CS6220 Unsupervised Data Mining

HW3A Dimmensionality Reduction, Supervised Classification

Make sure you check the syllabus for the due date. Please use the notations adopted in class, even if the problem is stated in the book using a different notation.

We are not looking for very long answers (if you find yourself writing more than one or two pages of typed text per problem, you are probably on the wrong track). Try to be concise; also keep in mind that good ideas and explanations matter more than exact details.

Submit all code files Dropbox (create folder HW1 or similar name). Results can be pdf or txt files, including plots/tabels if any.

"Paper" exercises: submit using Dropbox as pdf, either typed or scanned handwritten.

DATATSET : SpamBase: emails (54-feature vectors) classified as spam/nospam

DATATSET : 20 NewsGroups : news articles

DATATSET : MNIST : 28x28 digit B/W images

DATATSET : FASHION : 28x28 B/W images

https://en.wikipedia.org/wiki/MNIST_database
http://yann.lecun.com/exdb/mnist/
https://www.kaggle.com/zalando-research/fashionmnist

PROBLEM 1: Supervised Classification

6 Runs of Suoervised Training / Testing : 3 datasets (MNIST, Spambase, 20NG) x 2 Classification Algorithms (L2-reg Logistic Regression, Decision Trees). You can use a library for the classification algorithms, and also can use any library/script to process data in appropriate formats.
You are required to explain/analyze the model trained in terms of features : for each of the 6 runs list the top F=30 features. For the Regression these correspond to the highest-absolute-value F coefficients; for Decision Tree they are the first F splits. In particular for Decision Tree on 20NG, report performance for two tree sizes ( by depths of the tree, or number of leaves, or number of splits )

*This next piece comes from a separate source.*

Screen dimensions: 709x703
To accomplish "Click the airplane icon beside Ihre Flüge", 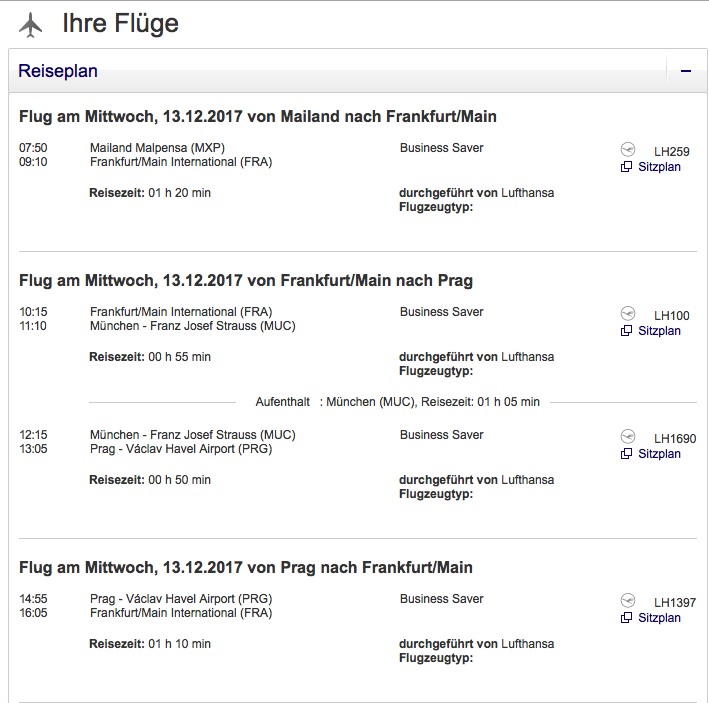I will (x=31, y=24).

PROBLEM 2 : PCA library on MNIST

A) For MNIST dataset, run a PCA-library to get data on D=5 features. Rerun the classification tasks from PB1, compare testing performance with the one from PB1. Then repeat this exercise for D=20
B) Run PCA library on Spambase and repeat one of the classification algorithms. What is the smallest D (number of PCA dimmesnsions) you need to get a comparable test result?

PROBLEM 2B - OPTIONAL (no credit) : PCA for cluster visualization

A) Run KMeans on MNIST data (or a sample of it)
B) Run PCA on same data
C) Plot data in 3D with PCA representation with t=3 top eigen values; use shapes to to indicate truth digit label (circle, triangle, "+", stars, etc) and colors to indicate cluster ID (red blue green etc).
D) Select other 3 at random eigen values from top 20; redo the plot several times.

PROBLEM 3 : Implement PCA on MNIST

Repeat PB2 exercises on MNIST (D=5 and D=20) with your own PCA implementation. You can use any built-in library/package/API for : matrix storage/multiplication, covariance computation, eigenvalue or SVD decomposition, etc. Matlab is probably the easiest language for implementing PCA due to its excellent linear lagenbra support.

PROBLEM 3B - OPTIONAL (no credit) : Implement Kernel PCA on MNIST

A) First, add Gaussian noise to MNIST images.
B) Then rerun PCA on noisy images (D=5 and D=20) and inspect visually the images obtained by PCA representation
C) Run Kernel-PCA with the RBF Kernel (D=5 and D=20) on noisy images and observe better images visually.

PROBLEM 4 : Pairwise Feature selection for text

On 20NG, run featurre selection using skikit-learn built in "chi2" criteria to select top 200 features. Rerun a classification task, compare performance with PB1. Then repeat the whole pipeline with "mutual-information" criteria.

PROBLEM 5 : L1 feature selection on text

Run a strongL1-regularized regression (library) on 20NG, and select 200 features (words) based on regression coefficients absolute value. Then reconstruct the dateaset with only these features, and rerun any of the classification tasks,

PROBLEM 6 HARR features for MNIST :

Implement and run HAAR feature Extraction for each image on the Digit Dataset. Then repeat the classification task with the extracted features.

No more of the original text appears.